All Good Things Come To A Beginning..Livia Shapiro Yoga Moves To Boulder, CO

One of the many teachings held within the yoga conversation is not getting stuck in patterns that fail to serve our highest good. It is a real art to know when to stay and hold an asana and when to come out and move on in the practice. If we stay when we shouldn't we get injured, and if we come out too soon we miss the awakening.  This visceral process on the mat teaches us to discern what thoughts, behaviors, and relationships serve our highest interest and what don’t. When I say “highest purpose” I mean experiencing that ananda -- that bliss that pulsates inside us with such magnetic luminosity that it shines outward through our unique artful act of living. Any experience, relationship, thought, and yes, substance can be used for this kind of spiritual awakening.

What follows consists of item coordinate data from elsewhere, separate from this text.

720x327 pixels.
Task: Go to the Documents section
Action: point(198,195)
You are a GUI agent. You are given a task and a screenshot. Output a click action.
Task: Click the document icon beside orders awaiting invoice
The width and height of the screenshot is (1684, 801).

I don’t believe in the saying “All good things must come to an end”. In my opinion all good things must come to a beginning. In fact if something is truly auspicious, it leads us toward greater insight about ourselves, and the world we inhabit. It illuminates the divine presence within ourselves and leads us down paths of continued growth and opportunity.

Our job is to listen. We listen to discern if the next opening will come from staying where we are, with the partner we have, the job we hold, the foods we consume, or if the awakening will come from a change, a move, a new beginning. When we not only hear, but also truly listen, the answers we seek become amplified so that denying them is essentially rejecting the deepest essence of the spirit housed inside the heart.

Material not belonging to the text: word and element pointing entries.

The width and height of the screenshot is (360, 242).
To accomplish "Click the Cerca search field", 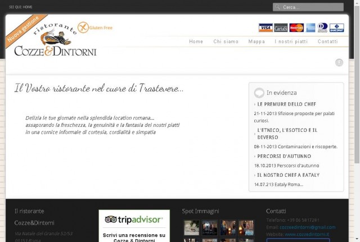I will pyautogui.click(x=308, y=7).
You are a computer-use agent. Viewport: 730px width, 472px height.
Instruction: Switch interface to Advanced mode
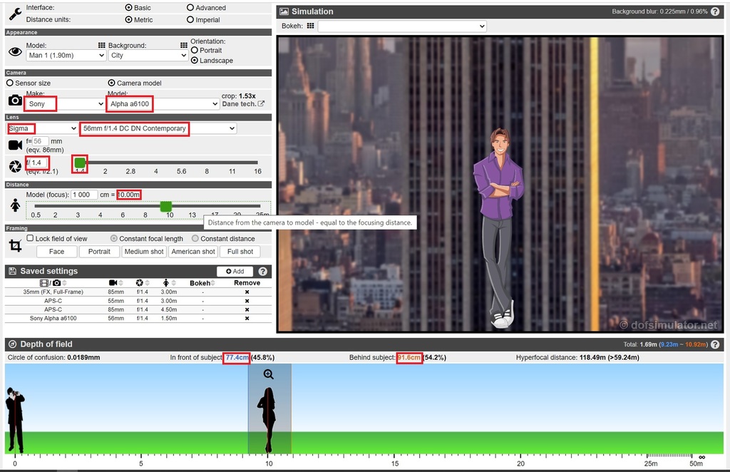(x=190, y=8)
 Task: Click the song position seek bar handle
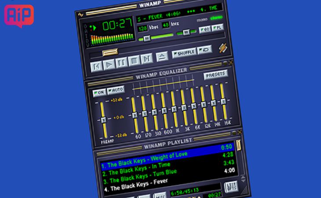coord(109,53)
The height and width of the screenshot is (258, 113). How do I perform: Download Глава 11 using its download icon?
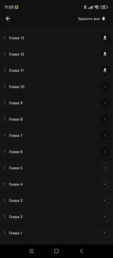click(x=105, y=70)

Perhaps I am the eternal spiritual optimist exploiting her own soulful naiveté here. I fully recognize that life is rarely as simple as I just laid out. We all have “promises to keep and miles to go before we sleep”. Life circumstances make it hard to follow through on what we hear from spirit (hence we can’t readily listen). Sometimes in the effort to seek our own truth and soul connection, we take a wrong turn and hurt others by acting selfishly or exploiting their sensitivities. 

This is why it is called practice. Just like you, I am practicing becoming a virtuoso at my Self instrument. I am learning to play as creatively and gracefully as possible. As we get more adept at playing our own Self instruments, the foibles become fewer and farther between and the noise less cacophonous. My dearest Kula, I have heard and listened….

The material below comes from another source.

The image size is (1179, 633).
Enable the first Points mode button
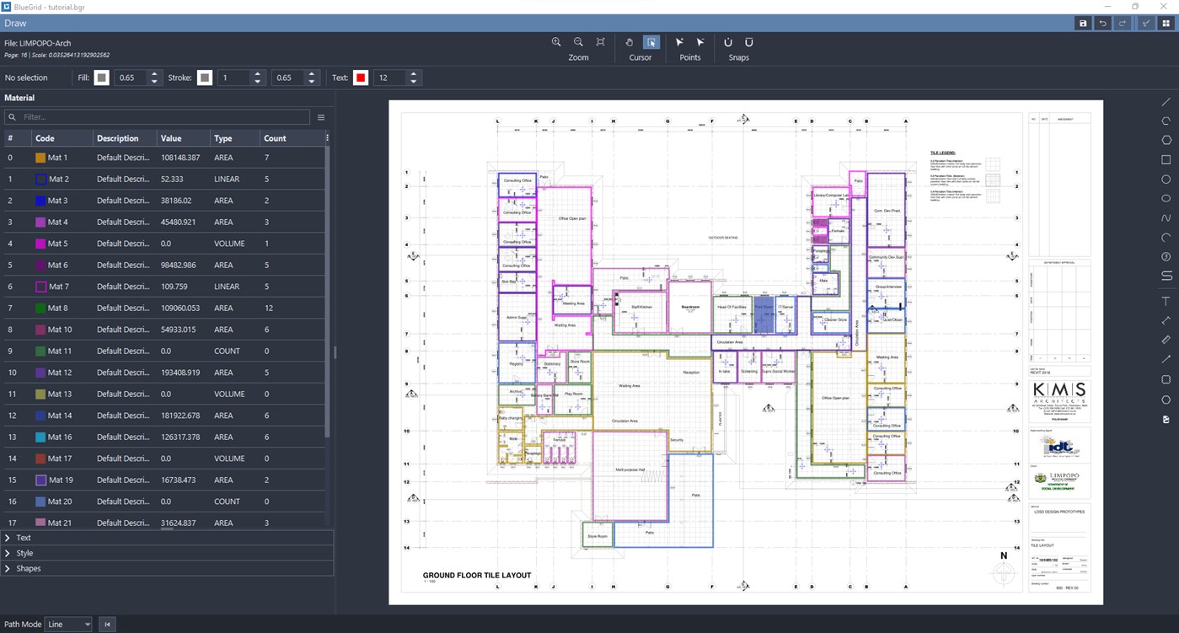(679, 42)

In August me and this humble yoga endeavor of teaching, writing, playlisting, blogging, and hopefully soon podcasting, will move to Boulder Colorado to pursue graduate work in Somatic Psychology at Naropa University.

Sunday June 14th will be the last regularly scheduled class. That Sunday’s class will be an awesome “Expand Your Practice” int/adv inversions class. I will hold a very limited number of classes and workshops in July at 404 Marlow Rd. all by donation so please check back here for the schedule of those classes! Summer, when the weather is warm and energy high, is a great time to go deep into the body in a whole different way than at other times during the year. I invite you all to share your yoga practice not just with me but each other in the coming weeks!

Living and teaching here in Baltimore, my hometown (I did go to RPCS afterall!) has been very auspicious for me personally and professionally. It is with a heart overflowing in gratitude, love, and purnatva that I move forward to open the doors manifested by my auspicious time here and with this kula.  For all of us, this is a beginning -- a new chapter --an exciting time that has within it infinite potential for the deepest awakenings of grace.